Exposure to Pb and Cd alters MCT4/CD147 expression and MCT4/CD147-dependent lactate transport in mice Sertoli cells cultured in vitro.

机构信息

Department of Preventive Medicine, School of Health Sciences, Wuhan University, Donghu Road 115, Wuhan 430071, China.

Department of Preventive Medicine, School of Health Sciences, Wuhan University, Donghu Road 115, Wuhan 430071, China.

出版信息

Toxicol In Vitro. 2019 Apr;56:30-40. doi: 10.1016/j.tiv.2019.01.001. Epub 2019 Jan 4.

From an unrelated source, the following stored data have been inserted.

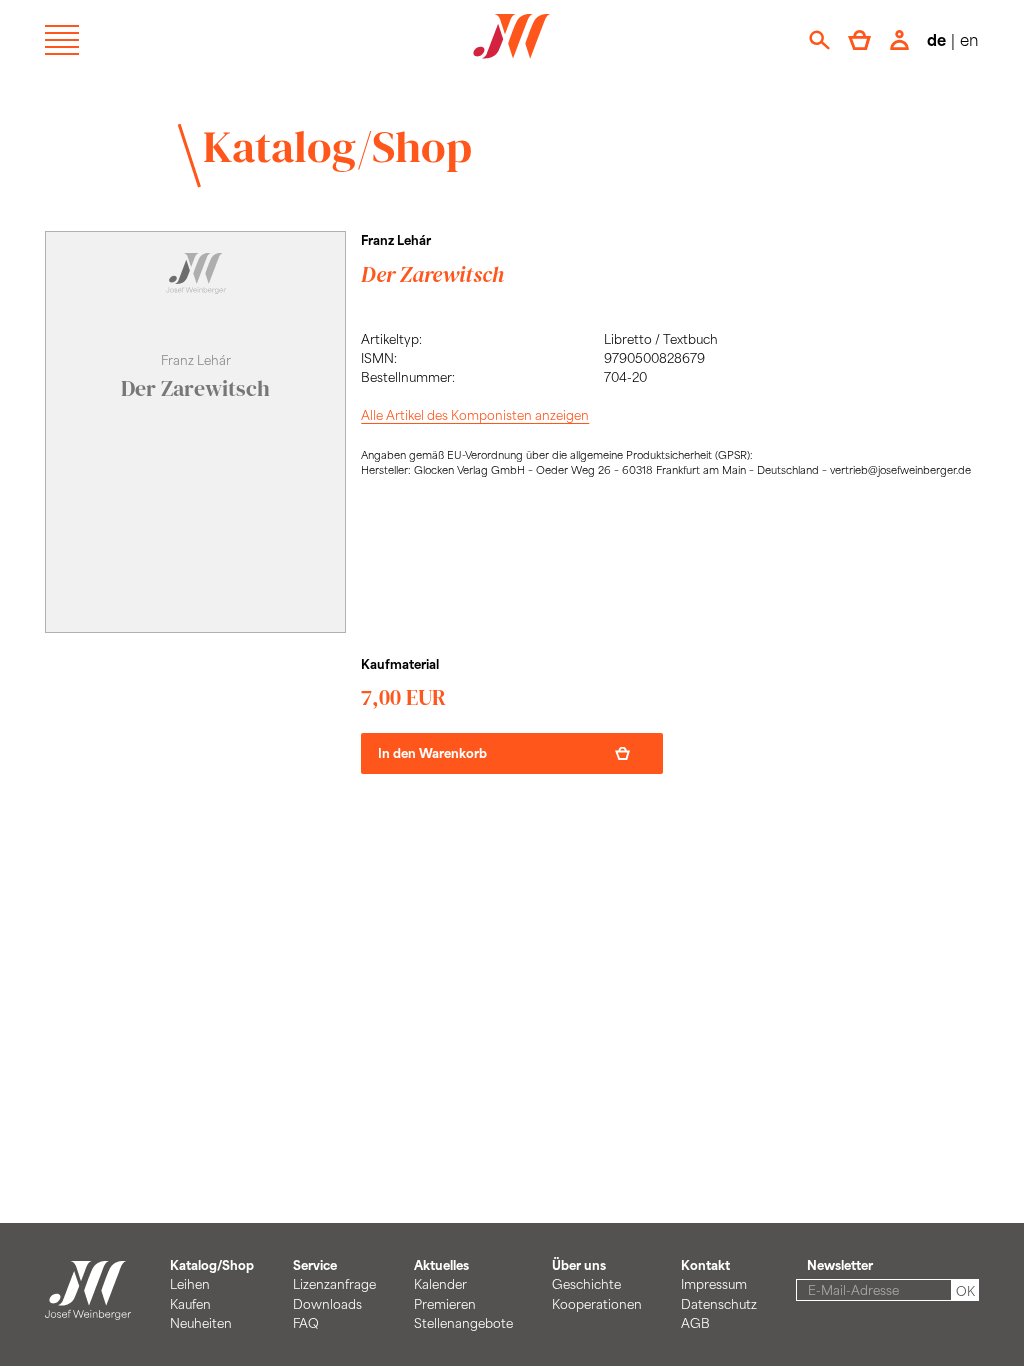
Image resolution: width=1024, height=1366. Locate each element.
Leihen (190, 1284)
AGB (695, 1323)
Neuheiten (201, 1323)
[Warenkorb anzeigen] (859, 40)
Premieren (445, 1304)
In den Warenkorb (432, 753)
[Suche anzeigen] (819, 40)
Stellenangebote (463, 1323)
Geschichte (586, 1284)
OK (965, 1291)
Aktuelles (441, 1265)
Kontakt (705, 1265)
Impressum (714, 1284)
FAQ (306, 1323)
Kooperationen (597, 1304)
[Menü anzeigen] (62, 40)
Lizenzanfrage (334, 1284)
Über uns (579, 1265)
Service (315, 1265)
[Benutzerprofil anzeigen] (899, 40)
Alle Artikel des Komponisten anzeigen (475, 415)
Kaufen (190, 1304)
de (936, 39)
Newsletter (840, 1265)
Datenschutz (719, 1304)
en (969, 39)
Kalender (440, 1284)
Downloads (327, 1304)
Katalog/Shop (337, 146)
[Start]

DOI:10.1016/j.tiv.2019.01.001
PMID:30615929
Abstract

Sertoli cells (SCs) provide lactate as an energy substrate to develop germ cells during spermatogenesis. Lead (Pb) and cadmium (Cd) can induce SC toxicity. However, the mechanisms remain unclear. This study aimed to investigate the molecular mechanisms by which Pb and Cd alter lactate transport and production by SCs. Mouse SC line (15P-1 cells) were cultured in the absence and presence of lead acetate (PbAc, 1, 10, 20 and 30 μM) or cadmium chloride (CdCl, 0.5, 5, 10 and 15 μM) for 24 h. The results showed that PbAc exposure significantly decreased lactate dehydrogenase (LDH) activity and mRNA level, intracellular and extracellular lactate, and MCT4 and CD147 protein levels but increased MCT4 and CD147 mRNA levels. However, PbAc did not alter the glucose uptake, glucose transporters 1 (GLUT1) and 3 (GLUT3) mRNA expression of SCs. Thus, PbAc mainly decreased lactate production by inhibiting LDH activity. In CdCl-treated SCs, intracellular lactate content increased but extracellular lactate content decreased significantly, P < .05. The glucose uptake, LDH activity, and mRNA expression of GLUT1, GLUT3 and LDH, all significantly increased. But the mRNA and protein levels of MCT4 and CD147 significantly decreased. Moreover, the fluorescence intensity of co-localizations of the MCT4-CD147 complex dose-dependently decreased in the cell membrane. Thus, CdCl may reduce lactate export by suppressing MCT4 and CD147 expression. These results suggest that PbAc and CdCl disrupt lactate production and transport in mouse SCs by disturbing glycolysis or inhibiting MCT4-CD147 transporter expression and co-localizations.

摘要

支持细胞(SCs)为精母细胞的发育提供了乳酸作为能量底物。铅(Pb)和镉(Cd)会导致 SC 毒性。然而,其机制尚不清楚。本研究旨在探讨 Pb 和 Cd 改变 SC 乳酸转运和产生的分子机制。将小鼠 SC 系(15P-1 细胞)在无铅醋酸盐(PbAc,1、10、20 和 30μM)或氯化镉(CdCl,0.5、5、10 和 15μM)存在或不存在的情况下培养 24h。结果表明,PbAc 暴露显著降低乳酸脱氢酶(LDH)活性和 mRNA 水平、细胞内和细胞外乳酸以及 MCT4 和 CD147 蛋白水平,但增加了 MCT4 和 CD147 mRNA 水平。然而,PbAc 并未改变 SC 的葡萄糖摄取、葡萄糖转运蛋白 1(GLUT1)和 3(GLUT3)mRNA 表达。因此,PbAc 主要通过抑制 LDH 活性降低乳酸产生。在 CdCl 处理的 SC 中,细胞内乳酸含量增加,但细胞外乳酸含量显著减少,P<0.05。葡萄糖摄取、LDH 活性以及 GLUT1、GLUT3 和 LDH 的 mRNA 表达均显著增加。但 MCT4 和 CD147 的 mRNA 和蛋白水平显著降低。此外,MCT4-CD147 复合物的荧光强度在细胞膜中呈剂量依赖性降低。因此,CdCl 可能通过抑制 MCT4 和 CD147 表达来减少乳酸外排。这些结果表明,PbAc 和 CdCl 通过干扰糖酵解或抑制 MCT4-CD147 转运体表达和共定位来破坏小鼠 SC 中乳酸的产生和转运。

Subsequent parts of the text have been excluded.